### Exercise
Among the entries below, find every line that contains the string "each", then copy it.

### Records shown
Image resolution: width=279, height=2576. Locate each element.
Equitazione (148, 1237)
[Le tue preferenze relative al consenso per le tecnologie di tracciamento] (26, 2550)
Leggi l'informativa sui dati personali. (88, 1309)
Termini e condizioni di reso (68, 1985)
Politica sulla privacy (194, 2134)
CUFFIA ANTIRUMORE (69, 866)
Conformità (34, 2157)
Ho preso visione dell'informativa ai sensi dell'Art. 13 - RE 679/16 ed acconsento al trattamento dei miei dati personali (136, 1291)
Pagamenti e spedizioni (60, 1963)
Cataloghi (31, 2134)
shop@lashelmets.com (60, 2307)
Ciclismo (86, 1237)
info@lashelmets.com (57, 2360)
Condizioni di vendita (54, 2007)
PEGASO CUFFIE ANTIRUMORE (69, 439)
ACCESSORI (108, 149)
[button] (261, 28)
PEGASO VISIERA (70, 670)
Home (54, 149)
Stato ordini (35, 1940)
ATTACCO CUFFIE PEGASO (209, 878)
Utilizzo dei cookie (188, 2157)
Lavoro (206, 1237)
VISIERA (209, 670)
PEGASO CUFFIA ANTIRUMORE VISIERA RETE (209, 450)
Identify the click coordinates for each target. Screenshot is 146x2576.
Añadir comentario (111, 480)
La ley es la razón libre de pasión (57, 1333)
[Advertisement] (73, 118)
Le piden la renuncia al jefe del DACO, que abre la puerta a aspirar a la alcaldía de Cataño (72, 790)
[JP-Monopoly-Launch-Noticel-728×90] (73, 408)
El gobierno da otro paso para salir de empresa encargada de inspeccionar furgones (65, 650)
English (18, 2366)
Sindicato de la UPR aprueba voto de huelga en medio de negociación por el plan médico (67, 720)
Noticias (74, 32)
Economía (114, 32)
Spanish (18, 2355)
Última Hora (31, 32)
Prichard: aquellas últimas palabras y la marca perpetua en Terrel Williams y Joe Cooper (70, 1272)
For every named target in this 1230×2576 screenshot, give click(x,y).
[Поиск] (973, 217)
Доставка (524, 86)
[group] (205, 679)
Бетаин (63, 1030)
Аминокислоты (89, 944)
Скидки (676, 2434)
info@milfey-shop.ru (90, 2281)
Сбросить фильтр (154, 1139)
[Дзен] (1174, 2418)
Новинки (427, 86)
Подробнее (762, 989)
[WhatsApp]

### Solution to the problem
Image resolution: width=279, height=2576. Locate each element.
Identify the click coordinates for each target. Screenshot is 146x2576.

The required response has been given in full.